I have an API protected by IdentityServer with an associated allowed scope.
I have two Identity Server clients with permission to access that allowed scope - one accepts client_credentials (for machine-machine operations), and the other accepts authorization_code (for user-machine operations).
Within the API itself, how can I determine whether a given client has been authorised by client_credentials or by authorization_code?
I can find a few references to the "gty" claim but this is not included in tokens generated by identity server. Is there a way to force IdentityServer to include this claim, or is there some other convention for how to identify whether a request originated from a machine client, or from a user?
you can have different clientID and client definitions for the different use cases (Authorization code flow cs. client credentials flow).
Then in the client definition for each one, you can add Client Claims, that will be included in the access token and will be included for any user.

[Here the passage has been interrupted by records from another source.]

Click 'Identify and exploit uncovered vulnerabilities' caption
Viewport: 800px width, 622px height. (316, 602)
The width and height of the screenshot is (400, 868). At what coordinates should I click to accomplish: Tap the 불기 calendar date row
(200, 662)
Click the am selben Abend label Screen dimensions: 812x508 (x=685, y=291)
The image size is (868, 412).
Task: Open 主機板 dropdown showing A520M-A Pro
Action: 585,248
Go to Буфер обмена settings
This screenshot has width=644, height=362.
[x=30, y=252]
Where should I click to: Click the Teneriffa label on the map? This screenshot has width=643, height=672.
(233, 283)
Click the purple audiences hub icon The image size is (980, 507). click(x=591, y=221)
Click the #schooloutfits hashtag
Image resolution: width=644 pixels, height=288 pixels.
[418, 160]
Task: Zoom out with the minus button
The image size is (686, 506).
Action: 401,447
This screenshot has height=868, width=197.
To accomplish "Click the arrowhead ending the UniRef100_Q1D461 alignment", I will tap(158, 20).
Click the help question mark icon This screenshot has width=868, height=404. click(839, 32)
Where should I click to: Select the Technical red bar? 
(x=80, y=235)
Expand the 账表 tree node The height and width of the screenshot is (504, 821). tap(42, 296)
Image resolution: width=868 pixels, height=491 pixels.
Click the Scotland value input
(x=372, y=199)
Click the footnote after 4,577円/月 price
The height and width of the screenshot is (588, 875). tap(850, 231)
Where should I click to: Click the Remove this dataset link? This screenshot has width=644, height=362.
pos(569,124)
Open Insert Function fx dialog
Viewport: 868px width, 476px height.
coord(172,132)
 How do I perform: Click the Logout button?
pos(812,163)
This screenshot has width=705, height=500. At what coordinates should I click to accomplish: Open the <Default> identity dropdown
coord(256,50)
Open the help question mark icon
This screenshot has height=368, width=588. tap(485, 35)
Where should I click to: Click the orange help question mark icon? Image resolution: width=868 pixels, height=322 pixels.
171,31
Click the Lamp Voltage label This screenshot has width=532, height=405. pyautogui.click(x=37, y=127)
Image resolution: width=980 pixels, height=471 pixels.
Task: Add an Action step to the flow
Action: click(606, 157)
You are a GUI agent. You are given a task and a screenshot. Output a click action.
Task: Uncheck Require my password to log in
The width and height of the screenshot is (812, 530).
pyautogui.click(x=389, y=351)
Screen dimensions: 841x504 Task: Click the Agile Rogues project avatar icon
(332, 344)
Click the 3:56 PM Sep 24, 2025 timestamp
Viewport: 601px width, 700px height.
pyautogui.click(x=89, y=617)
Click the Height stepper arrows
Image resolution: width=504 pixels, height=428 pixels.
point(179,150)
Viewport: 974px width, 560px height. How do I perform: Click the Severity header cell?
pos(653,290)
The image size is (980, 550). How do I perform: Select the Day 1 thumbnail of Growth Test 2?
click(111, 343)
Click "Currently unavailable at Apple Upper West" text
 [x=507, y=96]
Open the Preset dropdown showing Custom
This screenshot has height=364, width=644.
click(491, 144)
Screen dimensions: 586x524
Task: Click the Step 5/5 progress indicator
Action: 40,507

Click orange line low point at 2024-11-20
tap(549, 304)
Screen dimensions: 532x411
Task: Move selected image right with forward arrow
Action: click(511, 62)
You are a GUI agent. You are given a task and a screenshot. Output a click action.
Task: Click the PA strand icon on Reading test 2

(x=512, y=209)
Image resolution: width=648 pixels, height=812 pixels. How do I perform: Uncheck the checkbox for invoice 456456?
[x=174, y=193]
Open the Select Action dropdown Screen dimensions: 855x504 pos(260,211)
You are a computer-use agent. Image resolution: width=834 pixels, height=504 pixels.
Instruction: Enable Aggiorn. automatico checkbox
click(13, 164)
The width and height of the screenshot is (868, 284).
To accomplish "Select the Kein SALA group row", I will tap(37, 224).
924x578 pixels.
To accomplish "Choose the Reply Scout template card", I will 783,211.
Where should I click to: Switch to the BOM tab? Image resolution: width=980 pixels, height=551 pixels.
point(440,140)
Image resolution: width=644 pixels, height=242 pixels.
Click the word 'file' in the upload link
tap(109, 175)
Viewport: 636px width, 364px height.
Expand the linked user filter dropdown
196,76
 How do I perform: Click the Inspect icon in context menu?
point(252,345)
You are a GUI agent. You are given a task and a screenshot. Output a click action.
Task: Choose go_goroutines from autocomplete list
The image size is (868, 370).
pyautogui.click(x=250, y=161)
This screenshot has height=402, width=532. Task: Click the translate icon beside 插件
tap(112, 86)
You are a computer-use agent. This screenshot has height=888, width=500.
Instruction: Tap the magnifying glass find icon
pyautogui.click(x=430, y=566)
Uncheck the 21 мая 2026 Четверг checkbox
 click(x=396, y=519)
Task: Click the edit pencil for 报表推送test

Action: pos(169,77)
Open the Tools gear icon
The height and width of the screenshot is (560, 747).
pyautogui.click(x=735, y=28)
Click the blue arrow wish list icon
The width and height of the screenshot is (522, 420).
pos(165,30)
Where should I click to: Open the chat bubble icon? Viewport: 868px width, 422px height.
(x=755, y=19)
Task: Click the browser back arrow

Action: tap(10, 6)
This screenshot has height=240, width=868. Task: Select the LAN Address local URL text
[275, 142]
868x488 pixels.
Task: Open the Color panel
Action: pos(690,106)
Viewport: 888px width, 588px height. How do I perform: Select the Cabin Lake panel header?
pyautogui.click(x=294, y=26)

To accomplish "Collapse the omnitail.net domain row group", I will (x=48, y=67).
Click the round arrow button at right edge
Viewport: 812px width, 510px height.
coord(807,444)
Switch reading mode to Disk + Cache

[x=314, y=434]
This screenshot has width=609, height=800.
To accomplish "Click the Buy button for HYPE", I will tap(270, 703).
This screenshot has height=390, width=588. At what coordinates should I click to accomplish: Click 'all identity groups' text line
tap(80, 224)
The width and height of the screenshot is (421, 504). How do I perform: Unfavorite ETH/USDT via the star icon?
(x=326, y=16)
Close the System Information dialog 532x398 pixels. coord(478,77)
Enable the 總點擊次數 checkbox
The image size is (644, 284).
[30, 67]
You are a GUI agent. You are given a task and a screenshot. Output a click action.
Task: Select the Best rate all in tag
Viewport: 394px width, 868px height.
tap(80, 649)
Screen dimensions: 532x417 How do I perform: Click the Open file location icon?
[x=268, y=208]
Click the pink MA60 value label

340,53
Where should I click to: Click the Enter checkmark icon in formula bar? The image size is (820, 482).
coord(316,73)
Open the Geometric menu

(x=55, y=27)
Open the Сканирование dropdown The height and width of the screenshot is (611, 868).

See https://docs.duendesoftware.com/identityserver/v6/reference/models/client/#token
There settings there are related to this:
Allows settings claims for the client (will be included in the access token).
If set, the client claims will be sent for every flow. If not, only for client credentials flow (default is false)
When requesting both an id token and access token, should the user claims always be added to the id token instead of requiring the client to use the userinfo endpoint. Default is false.
If set, the prefix client claim types will be prefixed with. Defaults to client_. The intent is to make sure they don’t accidentally collide with user claims.